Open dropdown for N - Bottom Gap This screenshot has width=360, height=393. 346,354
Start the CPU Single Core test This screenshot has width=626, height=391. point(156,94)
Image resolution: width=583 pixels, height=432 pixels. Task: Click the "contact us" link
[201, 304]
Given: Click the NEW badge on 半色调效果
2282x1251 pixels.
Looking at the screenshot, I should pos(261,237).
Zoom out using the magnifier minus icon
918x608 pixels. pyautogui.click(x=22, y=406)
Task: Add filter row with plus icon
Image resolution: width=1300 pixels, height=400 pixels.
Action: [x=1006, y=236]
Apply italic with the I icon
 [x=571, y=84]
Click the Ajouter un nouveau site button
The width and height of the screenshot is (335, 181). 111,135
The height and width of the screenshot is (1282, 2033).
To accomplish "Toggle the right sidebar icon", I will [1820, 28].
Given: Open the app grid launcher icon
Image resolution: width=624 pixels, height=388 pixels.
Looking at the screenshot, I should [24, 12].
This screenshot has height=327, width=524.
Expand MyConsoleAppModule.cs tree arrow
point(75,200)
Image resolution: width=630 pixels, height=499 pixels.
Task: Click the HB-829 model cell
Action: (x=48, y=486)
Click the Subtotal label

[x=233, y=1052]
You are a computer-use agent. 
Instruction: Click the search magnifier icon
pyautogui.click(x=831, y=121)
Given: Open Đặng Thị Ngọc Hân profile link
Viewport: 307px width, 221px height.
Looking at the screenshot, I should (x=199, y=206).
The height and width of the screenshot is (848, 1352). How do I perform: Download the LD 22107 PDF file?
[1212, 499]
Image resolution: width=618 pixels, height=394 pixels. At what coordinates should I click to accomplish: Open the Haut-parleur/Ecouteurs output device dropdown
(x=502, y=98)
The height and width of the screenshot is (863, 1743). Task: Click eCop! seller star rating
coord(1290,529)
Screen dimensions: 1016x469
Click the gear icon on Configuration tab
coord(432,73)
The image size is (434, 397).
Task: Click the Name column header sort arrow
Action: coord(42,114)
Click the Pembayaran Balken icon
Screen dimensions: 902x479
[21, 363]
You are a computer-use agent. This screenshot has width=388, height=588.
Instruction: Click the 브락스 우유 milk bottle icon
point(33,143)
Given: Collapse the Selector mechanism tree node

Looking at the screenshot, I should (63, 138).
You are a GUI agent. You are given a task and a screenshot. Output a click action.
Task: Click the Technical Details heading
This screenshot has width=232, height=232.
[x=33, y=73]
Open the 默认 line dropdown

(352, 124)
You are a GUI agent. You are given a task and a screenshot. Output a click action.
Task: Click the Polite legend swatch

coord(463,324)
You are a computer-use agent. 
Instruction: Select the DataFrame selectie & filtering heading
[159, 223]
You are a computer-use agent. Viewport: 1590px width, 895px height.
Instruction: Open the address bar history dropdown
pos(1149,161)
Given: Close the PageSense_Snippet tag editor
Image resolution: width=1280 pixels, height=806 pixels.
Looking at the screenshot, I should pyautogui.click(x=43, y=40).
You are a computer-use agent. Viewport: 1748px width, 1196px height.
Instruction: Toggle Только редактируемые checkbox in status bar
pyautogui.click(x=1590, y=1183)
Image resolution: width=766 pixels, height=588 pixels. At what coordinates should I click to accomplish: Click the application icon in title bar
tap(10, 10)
· · ·
Instructions to follow — Retype the listing above without changes, starting with the line that contains "Given: Close the PageSense_Snippet tag editor" and going on through the end of the listing.

Output for this exercise —
Given: Close the PageSense_Snippet tag editor
Image resolution: width=1280 pixels, height=806 pixels.
Looking at the screenshot, I should pyautogui.click(x=43, y=40).
You are a computer-use agent. Viewport: 1748px width, 1196px height.
Instruction: Toggle Только редактируемые checkbox in status bar
pyautogui.click(x=1590, y=1183)
Image resolution: width=766 pixels, height=588 pixels. At what coordinates should I click to accomplish: Click the application icon in title bar
tap(10, 10)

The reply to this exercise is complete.